3. Hukuk Dairesi Esas No: 2020/4691 Karar No: 2020/4845 Karar Tarihi: 28.09.2020
Yargıtay 3. Hukuk Dairesi 2020/4691 Esas 2020/4845 Karar Sayılı İlamı
3. Hukuk Dairesi 2020/4691 E. , 2020/4845 K.
"İçtihat Metni"
MAHKEMESİ :TÜKETİCİ MAHKEMESİ
Taraflar arasındaki hizmetin ayıplı olmasından kaynaklanan davasının yapılan yargılaması sonunda ilamda yazılı nedenlerden dolayı davanın kabulüne yönelik olarak verilen hükmün süresi içinde davalı avukatınca temyiz edilmesi üzerine dosya incelendi gereği konuşulup düşünüldü.

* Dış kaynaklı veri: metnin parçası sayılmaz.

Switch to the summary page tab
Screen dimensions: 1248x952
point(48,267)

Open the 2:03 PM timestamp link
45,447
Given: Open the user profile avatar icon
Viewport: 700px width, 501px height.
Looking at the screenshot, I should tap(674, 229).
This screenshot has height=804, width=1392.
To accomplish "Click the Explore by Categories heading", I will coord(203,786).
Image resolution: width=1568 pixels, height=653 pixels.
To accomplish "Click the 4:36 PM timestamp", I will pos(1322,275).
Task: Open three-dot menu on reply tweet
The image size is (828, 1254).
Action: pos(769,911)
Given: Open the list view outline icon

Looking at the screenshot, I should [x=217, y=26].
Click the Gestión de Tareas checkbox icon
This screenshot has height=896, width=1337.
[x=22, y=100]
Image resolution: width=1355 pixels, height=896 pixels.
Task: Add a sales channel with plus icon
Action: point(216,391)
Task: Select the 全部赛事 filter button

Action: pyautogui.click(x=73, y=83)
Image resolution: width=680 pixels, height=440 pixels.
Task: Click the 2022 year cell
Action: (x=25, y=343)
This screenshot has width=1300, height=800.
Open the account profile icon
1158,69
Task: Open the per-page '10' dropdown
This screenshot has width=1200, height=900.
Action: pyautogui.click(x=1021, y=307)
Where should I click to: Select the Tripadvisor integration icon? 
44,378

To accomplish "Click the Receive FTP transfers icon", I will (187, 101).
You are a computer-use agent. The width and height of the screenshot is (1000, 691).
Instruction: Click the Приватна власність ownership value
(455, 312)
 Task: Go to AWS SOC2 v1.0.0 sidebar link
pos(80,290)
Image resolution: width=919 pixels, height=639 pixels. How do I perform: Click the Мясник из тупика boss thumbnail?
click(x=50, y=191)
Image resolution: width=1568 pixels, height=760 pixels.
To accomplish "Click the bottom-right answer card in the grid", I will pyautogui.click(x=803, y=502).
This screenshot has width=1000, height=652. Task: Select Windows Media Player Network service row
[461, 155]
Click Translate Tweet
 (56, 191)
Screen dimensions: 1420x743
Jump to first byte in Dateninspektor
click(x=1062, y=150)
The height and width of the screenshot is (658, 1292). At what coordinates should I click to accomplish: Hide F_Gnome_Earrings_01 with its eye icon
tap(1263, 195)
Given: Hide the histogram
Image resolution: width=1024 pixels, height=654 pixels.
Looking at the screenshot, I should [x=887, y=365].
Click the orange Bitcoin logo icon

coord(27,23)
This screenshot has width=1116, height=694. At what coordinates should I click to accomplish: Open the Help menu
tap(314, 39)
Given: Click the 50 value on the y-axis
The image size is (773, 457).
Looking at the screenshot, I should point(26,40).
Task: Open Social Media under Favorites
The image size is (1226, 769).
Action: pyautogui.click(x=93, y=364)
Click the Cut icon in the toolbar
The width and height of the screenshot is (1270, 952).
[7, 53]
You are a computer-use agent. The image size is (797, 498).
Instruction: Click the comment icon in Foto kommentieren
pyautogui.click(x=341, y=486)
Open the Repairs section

Y A R G I T A Y K A R A R I
Davacı, “Sıraevler”"sitesinden almış olduğu bağımsız bölümde zaman içerisinde konutun dış cephe boyasında hatalı imalatlar nedeniyle çatlamalar ve dökülmeler oluştuğunu ileri sürerek ayıplı imalat nedeniyle meydana gelen zarara ilişkin olarak fazlaya ilişkin hakları saklı kalmak kaydıyla 8.000.00.TL talep etmiş olup, ıslah ile toplam 8.880.08 TL" nin yasal faizi ile birlikte davalıdan tahsiline karar verilmesini istemiştir. Davalı, ayıp ihbar mükellefiyetinin süresinde yerine getirilmediğini savunarak davanın reddini dilemiştir. Mahkemece, bozma ilamına uyularak yapılan yargılama sonucu davanın kabulüne karar verilmiş; hüküm, davalı tarafından temyiz edilmiştir. 1-Mahkemece, bozma ilamına uyulmasından sonra bilirkişiden rapor alınmış, bozma ilamında gizli ayıpların ne kadar sürede ortaya çıkabileceğinin belirlenerek ayıp ihbarı yönünde inceleme yapılması gerektiği belirtilmesine rağmen ""hasarın meydana çıkışı ile ilgili bir süre tahmininde bulunmanın mümkün bulunmadığı, ortaya çıkma süresinin değişebileceği "" şeklinde bozmada belirtilen niteliklere aykırı şekilde belirsiz ifadeler kullanılan rapor doğrultusunda hüküm kurulmuştur. Bozma ilamına uyulması halinde, bozma doğrultusunda taraflar lehine usuli kazanılmış hak doğar, bu aşamadan sonra bozmanın gereklerinin yerine getirilmesi zorunludur. Davalı Toki nin itirazlarını karşılar nitelikte yeterli bir bilirkişi incelemesi bulunmadığı, karara esas alınan bilirkişi raporunun denetime imkan verir nitelikte gerekçelendirilmediği ve karara esas alınamayacağı anlaşılmaktadır. Hâl böyle olunca, bu rapora itibar edilerek hüküm kurulamaz. Bu durumda mahkemece, davalı vekilinin rapora itirazlarını karşılar biçimde önceki bilirkişi dışında oluşturulacak üç kişilik bilirkişi heyetinden taraf ve Yargıtay denetimine elverişli yeni bir rapor alınarak, varılacak sonuca göre bir karar verilmesi gerekirken, eksik inceleme ile yazılı şekilde karar verilmesi doğru görülmemiş, bozmayı gerektirmiştir. 2-Bozma nedenlerine göre, davalının diğer temyiz itirazlarının bu aşamada incelenmesine gerek görülmemiştir. SONUÇ: Yukarıda birinci bentte açıklanan nedenlerle hükmün davalı yararına BOZULMASINA, ikinci bentte açıklanan nedenle davalı tarafın diğer temyiz itirazlarının incelenmesine şimdilik yer olmadığına, peşin harcın istek halinde iadesine, 6100 sayılı HMK"nun geçici madde 3 atfıyla 1086 sayılı HUMK"nun 440.maddesi gereğince karar düzeltme yolu kapalı olmak üzere, 28/09/2020 gününde oybirliğiyle karar verildi.